Antiproliferative effect in rat vascular smooth muscle cells by osthole, isolated from Angelica pubescens

The antiproliferative effect of osthole on rat vascular smooth muscle cells was examined in this study. A number of mitogenic agents, e.g., foetal-calf serum (10%, v/v) and platelet-derived growth factor (20 ng/ml), and pharmacological agents, e.g., serotonin (10 mu M), ionomycin (3 nM), phorbol 12,13-dibutyrate (20 nM) and phorbol myristate acetate (200 nM), were used to induce DNA synthesis in rat vascular smooth muscle cells; these effects were concentration dependently inhibited by osthole and the half-maximal inhibition (IC50) occurred at 13.6 +/- 1.8, 11.8 +/- 1.3, 7.9 +/- 0.9, 7.1 +/- 0.2, 7.8 +/- 0.2 and 8.6 +/- 0.4 mu M, respectively. Osthole itself increased the cyclic AMP and cyclic GMP formations in a concentration-dependent manner, it synergistically increased cyclic AMP and cyclic GMP levels induced by forskolin and sodium nitroprusside, respectively. After 48 h deprivation of serum, cells were re-stimulated with serum and the cell cycle was observed by flow cytometry; treatment of cells with osthole (100 mu M) caused a block of serum-inducible cell cycle progression at a point before the G(1)-S boundary.

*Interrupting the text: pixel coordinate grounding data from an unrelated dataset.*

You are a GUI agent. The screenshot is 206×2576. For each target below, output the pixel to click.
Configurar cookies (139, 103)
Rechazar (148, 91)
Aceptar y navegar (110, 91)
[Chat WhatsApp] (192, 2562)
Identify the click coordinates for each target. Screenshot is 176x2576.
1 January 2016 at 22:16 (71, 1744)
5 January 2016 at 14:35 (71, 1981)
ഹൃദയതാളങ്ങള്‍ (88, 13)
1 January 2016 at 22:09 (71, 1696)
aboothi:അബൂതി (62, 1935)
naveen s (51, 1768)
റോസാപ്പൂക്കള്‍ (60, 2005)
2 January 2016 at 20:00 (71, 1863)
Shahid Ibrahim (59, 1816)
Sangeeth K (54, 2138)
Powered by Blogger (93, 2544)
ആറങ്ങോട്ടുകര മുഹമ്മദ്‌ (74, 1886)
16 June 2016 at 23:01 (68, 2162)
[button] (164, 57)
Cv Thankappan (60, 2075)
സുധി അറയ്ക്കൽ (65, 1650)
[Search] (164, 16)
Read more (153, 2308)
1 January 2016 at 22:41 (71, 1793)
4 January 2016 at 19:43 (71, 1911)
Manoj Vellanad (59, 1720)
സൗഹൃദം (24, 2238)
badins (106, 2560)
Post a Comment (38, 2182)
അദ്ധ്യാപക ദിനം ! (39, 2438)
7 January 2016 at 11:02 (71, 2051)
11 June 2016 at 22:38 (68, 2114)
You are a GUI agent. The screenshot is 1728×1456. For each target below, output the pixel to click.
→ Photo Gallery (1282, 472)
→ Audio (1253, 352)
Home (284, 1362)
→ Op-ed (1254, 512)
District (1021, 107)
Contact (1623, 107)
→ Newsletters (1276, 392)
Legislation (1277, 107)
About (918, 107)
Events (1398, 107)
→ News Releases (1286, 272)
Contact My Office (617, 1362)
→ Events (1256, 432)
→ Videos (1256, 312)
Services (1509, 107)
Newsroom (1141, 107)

The addition of osthole (100 mu M) at various times after serum addition to serum-deprived cells showed full inhibition of DNA synthesis even when added 6 h after serum. The cell cycle progression block was gradually lost as the delay from serum to osthole application was increased from 6 to 18 h. The effect of osthole on serum-stimulated [H-3]thymidine incorporation into endothelial cells was examined and the IC50 value (158.7 +/- 2.7 mu M, n = 6) was obtained; it exhibited greater potency (12-fold) for vascular smooth muscle cells as compared with endothelial cells as an antiproliferative agent. These results suggest that osthole is a selective antiproliferative agent in vascular smooth muscle cells. The antiproliferative effect occurs at the early G(1) phase of the cell cycle and is due to the increase in cyclic AMP and cyclic GMP contents.